MC: Typically when a horse is being rested whether on holiday or from injury, grain is typically cut back. It is important to continue to monitor their weight throughout to make sure the horse isn’t getting too fat or losing topline during the break; OR if the horse is getting too sharp during the break, you can alter the type of grain they are getting to keep everyone happy and maintain good condition.
Should horses be clipped prior to being brought into work?
MC: Fur can be your friend — a horse coming back into work can be quite sharp, and a freshly clipped horse in cold weather coming back into work can be REALLY sharp. They typically are not doing enough work to need clipping — we clip to help with cooling out process and keep horses from getting too warm. Best to bring them back to walk and then clip as their fitness progresses and the work increases.
Is there a recommended schedule for putting horses back in work?
MC: This is a good question — many ways to skin the cat. For rehab, the most popular and successful has been to start walking under tack, progress to trotting for five minutes and increase one minute a day until up to 20 minutes. A recheck with your vet is always a good idea before progressing to more work — typically then you would start some “light flatwork” — not too many small circles, etc. alternating days with continued increased trot sets. Then introduce some small jumping, then some canters sets, etc….

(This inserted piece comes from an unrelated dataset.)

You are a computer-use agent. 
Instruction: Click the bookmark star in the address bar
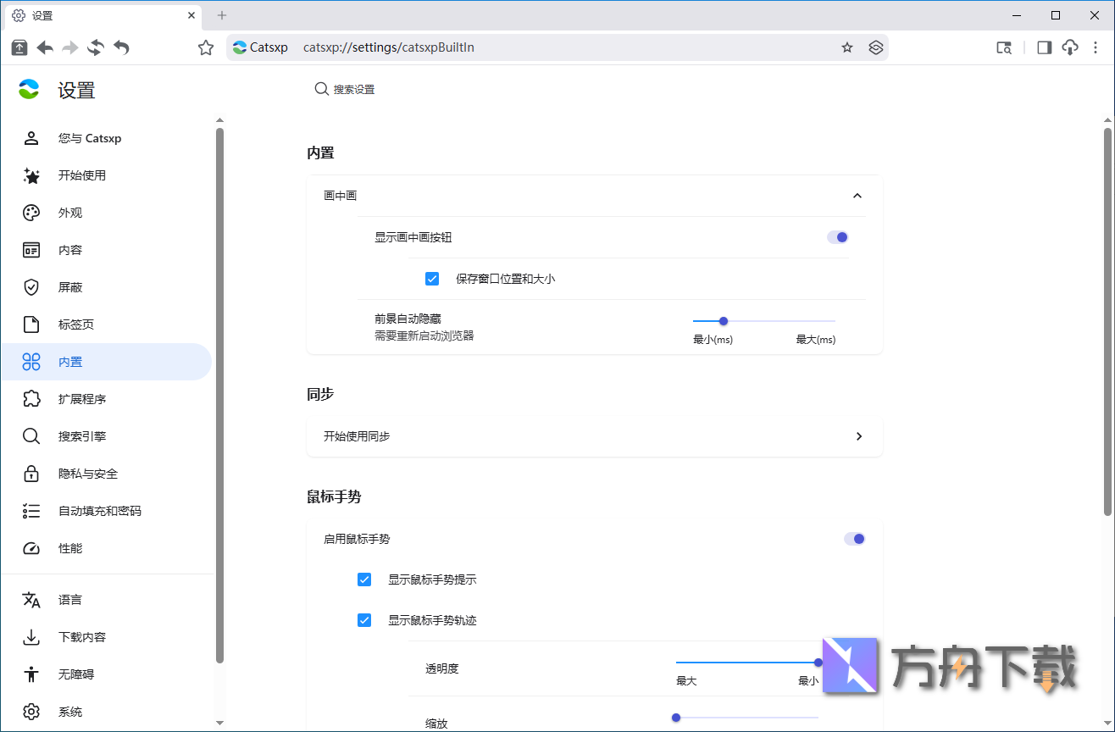click(x=846, y=47)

For after holiday, the horses hopefully have been turned out in a field and have only had four to six weeks off. Horses don’t lose too much fitness during that time, but they do lose strength and muscle memory, so the trots can be a bit more progressive — and flatwork, etc. — but a preseason checkup with your vet before first jump or soon after is a great way to stay on top of everything before the season really gets going.
Skin issues often pop-up during this time. What are your recommendations to avoid these issues and what is the best way to treat winter/spring skin problems?
MC: Keeping horses covered (fly sheets, etc.), not bathing them too much as it strips the body’s natural oils that protect skin, Apple Cider Vinegar in a spray bottle or as a wash rinse, witch hazel in spray bottle during grooming, keeping legs clean and dry, clean boots on their legs.
AV: Although the warmer months can bring a variety of fungal and bacterial skin infections, horses can also develop dermatological diseases throughout the winter. With long winter coats and blankets, it becomes easy to overlook these infections, therefore, it is recommended to remove blankets and feel over your horse’s body often to make sure no skin bumps or crusts go unnoticed. One particular skin disease that can be problematic is “rain rot,” a bacterial dermatitis. Any prolonged moisture on the horse’s back, for instance from a wet blanket, can create the perfect environment for this bacteria to grow.
Most bacterial and fungal skin infections will resolve with topical treatments of the affected areas with medicated shampoos. You can obtain a variety of different shampoos from your veterinarian. Always be sure to check the labels, however, as some medicated shampoos can contain ingredients that are not permitted for FEI competitions.
Anything else you think is important for people to know/address when bringing a horse back into work?
MC: Take your time, or they will do it for you!